2. Ascertaining the differences between the prior art and the claims at issue.
3. Resolving the level of ordinary skill in the pertinent art.
4. Considering objective evidence present in the application indicating obviousness or nonobviousness.
Claim(s) 11 and 12 are rejected under 35 U.S.C. 103 as being unpatentable over Jung et al. (KR 2012-0078326 A; citations from English translation US 2013/0299794 A1) as applied to claim 10 above.

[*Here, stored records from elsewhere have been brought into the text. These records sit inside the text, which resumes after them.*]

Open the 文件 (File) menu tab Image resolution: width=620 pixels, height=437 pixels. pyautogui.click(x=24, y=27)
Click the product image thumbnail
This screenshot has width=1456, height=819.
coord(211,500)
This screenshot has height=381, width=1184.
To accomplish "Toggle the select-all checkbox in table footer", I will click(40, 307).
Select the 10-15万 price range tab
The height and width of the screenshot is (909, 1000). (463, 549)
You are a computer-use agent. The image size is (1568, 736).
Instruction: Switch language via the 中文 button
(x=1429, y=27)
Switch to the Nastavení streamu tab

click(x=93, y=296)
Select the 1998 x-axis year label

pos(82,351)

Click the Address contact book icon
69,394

Regarding claims 11 and 12, Jung et al. do not explicitly recite “wherein L1 represents a substituted or unsubstituted dibenzofuranylene, a substituted or unsubstituted dibenzothiophenylene, a substituted or unsubstituted carbazolylene, a substituted or unsubstituted fluorenylene, or a substituted or unsubstituted spirobifluorenylene” as instantly recited by claim 11 or wherein the compound represented by formula 1A is one of the compounds recited in claim 12 as instantly claimed. However, it is noted that Jung et al. recognize that L substituents in chemical formula I may be selected from a substituted or unsubstituted C6 to C30 arylene or a substituted or unsubstituted C3 to C30 heteroarylene group [0011-0019]. Furthermore, Jung et al. teach the substituted or unsubstituted C3 to C30 heteroarylene group having the electronic properties may be substituted or unsubstituted carbazolyl group [0019] meeting the limitation of a substituted or unsubstituted carbazolylene as recited in claim 11 or compounds C-116 to C151 as recited in claim 12. Although Jung et al. do not explicitly show any compound with L substituents having a substituted or unsubstituted carbazolylene, Jung et al. recognize that these are commonly known substituents groups to aid in electronic properties of organic electroluminescent devices [0019]. Nonetheless, it would have been obvious to one of ordinary skilled in the art at the time of the invention to modify formula I of Jung et al. to include L substituents having a substituted or unsubstituted carbazolylene in view of electronic properties and in view of routine experimentation to obtain one of the chemical formulas represented by C-116 to C-151 as recited by instant claims.
Allowable Subject Matter
Claims 1-9 are allowed. The closest prior art , Jung et al. (KR 2012-0078326 A; citations from English translation US 2013/0299794 A1) does not explicitly recite a plurality of host materials comprising at least one first host compound represented by formula (1) and at least one second host compound represented by formula (2) as instantly claimed.
Conclusion
Any inquiry concerning this communication or earlier communications from the examiner should be directed to CHANCEITY N ROBINSON whose telephone number is (571)270-3786. The examiner can normally be reached Monday-Friday (8:00 am-6:00 pm; IFP; PHP).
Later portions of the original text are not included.